What are the compelling use cases for template languages that don’t support the full host language?
Or: what do I gain from intentionally limiting myself to a bespoke language that lacks many of the constructs of the language I’m writing the rest of my project in?
If I can’t be trusted to responsibly and successfully use that full language in templates, how can I be trusted to use it in all the rest of the code base?
It's very common for templates to be written by people who are not full developers.
The HTML might be written by a designer, email-templates may be written by marketing etc.
By limiting the power of the template language to only data display and simple conditionals and loops, you can those people to write templates far easier and you can let them upload new versions whenever they want with much less worries and you don't have to go through your full code review process just to update an email template.
Template languages are still languages, and it’s easy for even seasoned developers to make errors that have to be corrected between ‘upload’ and whatever deployment looks like in this scenario. Forget to double-up the closing curly-brackets? Blammo.
I wonder how common it is in practice. Are there existing frameworks or (non-no/low code) CMSes that support that workflow? I.e. letting non-admins modify templates, ‘compiling’ them if necessary, running them over some sample input, and allowing iteration - before potentially breaking things in production?
Limiting the language to avoid having to do a full security audit - that’s a good point.
There are many uses for templates, not all of them need you to use advanced language constructs in the template language. Personally, I'd rather have templates be relatively dumb, and use something like {{mustache}} (https://mustache.github.io/).
True, but then why not limit oneself to exactly that subset of the language that one considers non-advanced and relatively dumb, rather than let someone else make that call?
Syntax for loops and conditionals introducing scopes to your document may work fine for plain text documents, but in my experience it turns structured documents like HTML in unreadable mess very fast. I don't know why it's a de facto standard for template engines to make it this way.
I came up with the idea of attaching conditions and loop specifications directly to XML tags, and in my opinion it significantly improves readability. I couldn't find any alternative with similar syntax, so I've implemented it myself. It's also in C++, although it works as a transpiler, and templates are needed to be compiled. It can be found here: https://github.com/kamchatka-volcano/hypertextcpp
I'm agreeing with everything you said, but still I don't know why it's a defacto standard for template "engines" targetting HTML or other markup to invent ad-hoc syntax rules involving Unix shell-like $s and/or curly-braces and/or dotted paths ;)

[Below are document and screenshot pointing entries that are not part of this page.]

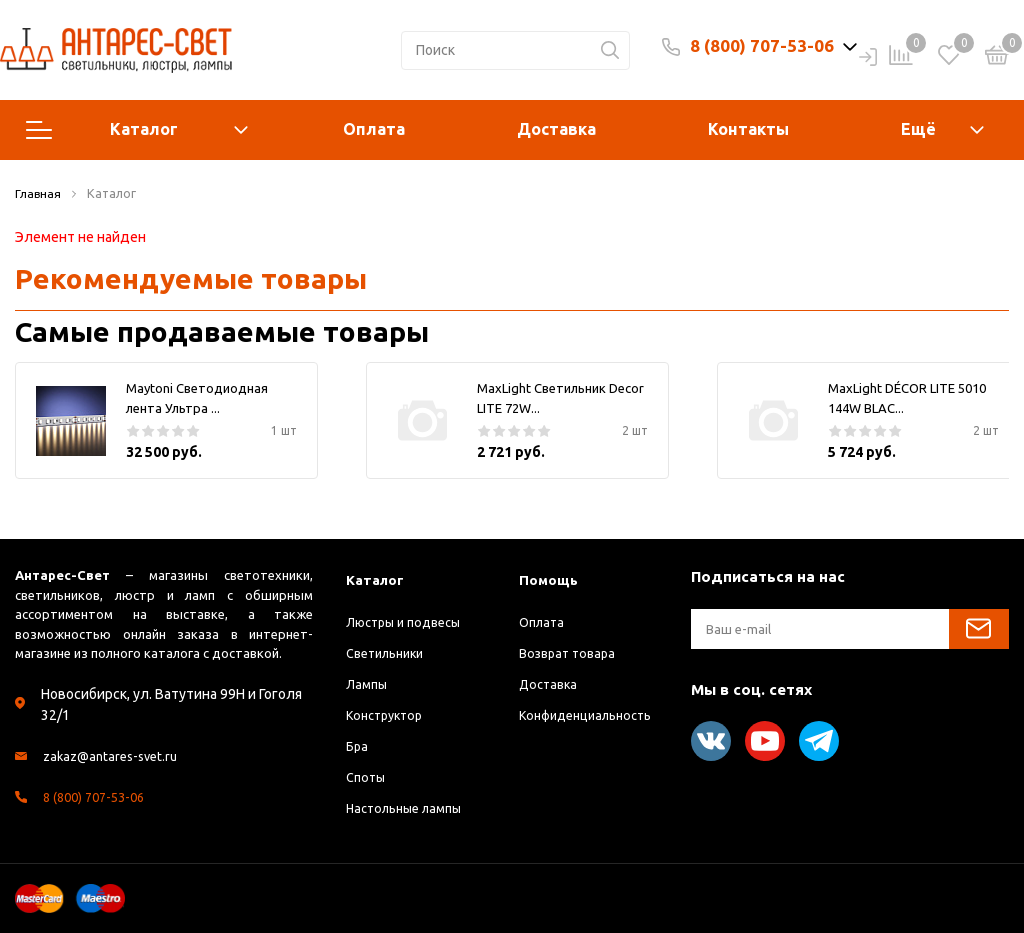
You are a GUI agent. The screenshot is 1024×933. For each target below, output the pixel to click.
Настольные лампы (410, 808)
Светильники (390, 653)
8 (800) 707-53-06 (762, 45)
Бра (358, 746)
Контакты (748, 129)
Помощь (550, 579)
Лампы (368, 684)
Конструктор (388, 715)
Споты (367, 777)
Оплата (374, 129)
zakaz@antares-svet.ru (115, 756)
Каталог (137, 130)
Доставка (556, 129)
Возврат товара (570, 653)
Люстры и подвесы (409, 622)
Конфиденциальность (592, 715)
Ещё (918, 129)
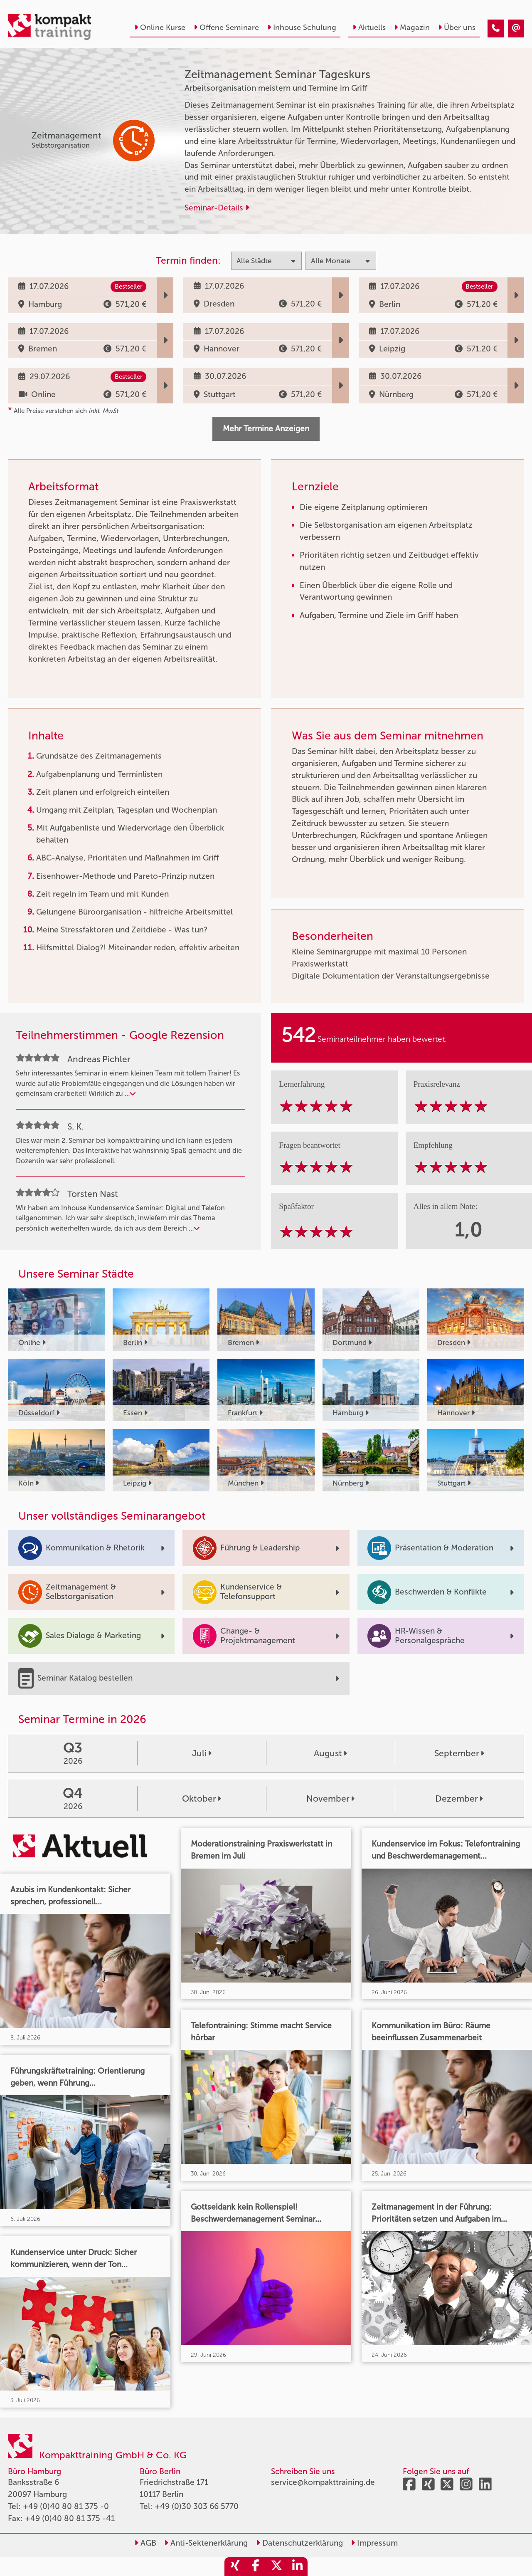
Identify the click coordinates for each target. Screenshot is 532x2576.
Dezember (459, 1798)
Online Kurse (159, 27)
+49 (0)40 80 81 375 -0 (66, 2506)
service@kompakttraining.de (323, 2482)
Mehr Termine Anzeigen (266, 428)
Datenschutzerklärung (299, 2543)
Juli (202, 1753)
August (330, 1753)
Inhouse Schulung (301, 27)
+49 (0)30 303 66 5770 (197, 2506)
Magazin (412, 27)
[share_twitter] (276, 2566)
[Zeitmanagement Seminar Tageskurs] (496, 28)
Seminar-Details (217, 208)
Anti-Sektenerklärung (206, 2543)
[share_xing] (234, 2566)
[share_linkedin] (297, 2566)
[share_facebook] (255, 2566)
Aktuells (369, 27)
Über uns (456, 27)
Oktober (201, 1798)
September (459, 1753)
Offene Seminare (226, 27)
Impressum (374, 2543)
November (330, 1798)
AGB (145, 2543)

When SGML, since the begin of times, has entities/entity references (plus CDATA/RCDATA marked sections) for exactly that purpose. Plus, can actually encode/quote expanded text in a context-dependent way (eg attributes vs elements) and prevent or allow expansion of replacement text into <script> directed by allowed content models, and prevent other injections using HTML-aware templating.
it's a defacto standard for template "engines" targetting HTML or other markup to invent ad-hoc syntax rule
Totally.
My hypothesis: people enjoy writing templating engines, which is why there are so many. And people especially enjoy inventing their own programming languages.
Templating engines are the perfect place for a web developer to dip their toes as gently as desired into language creation, in a format that’s kind of fun and is also immediately relevant and useful.
For me this feels like a candidate to build on top of fmt instead of a standalone thing, with a custom formatter wrapping JSON data. I think that direction of extension might still be open, while keeping the current interface for convenience and compatibility.
Anyone using C++ for "standard" web backend dev ? I don't expect there be things as convenient as Django or Rails but maybe there are a few nuggets such as this nice Jinja-like library.
If you go back and re-read the subsection Statements (and perhaps other sections of the README as well), I'm pretty sure you'll find a use case you might have not yet understood.
I will admit I followed the link because I was expecting some kind of lovecraftian template horror, only to discover it was templates in the string sense.
I'm not sure whether I should be disappointed or relieved :D
“Template” is a term of art for this sort of thing, but if you’re looking for an alternative, there’s already “macro processor” for things like this. It’s what GNU’s M4 is called, for example. https://en.m.wikipedia.org/wiki/M4_(computer_language)
But - whoops - now you’ve got collision with C++ “macros” - which already has collision with Lisp “macros” and text editor / word processor macros - and “processor” which looks a lot like the C++ “preprocessor” and …
Or: what do I gain from intentionally limiting myself to a bespoke language that lacks many of the constructs of the language I’m writing the rest of my project in?
If I can’t be trusted to responsibly and successfully use that full language in templates, how can I be trusted to use it in all the rest of the code base?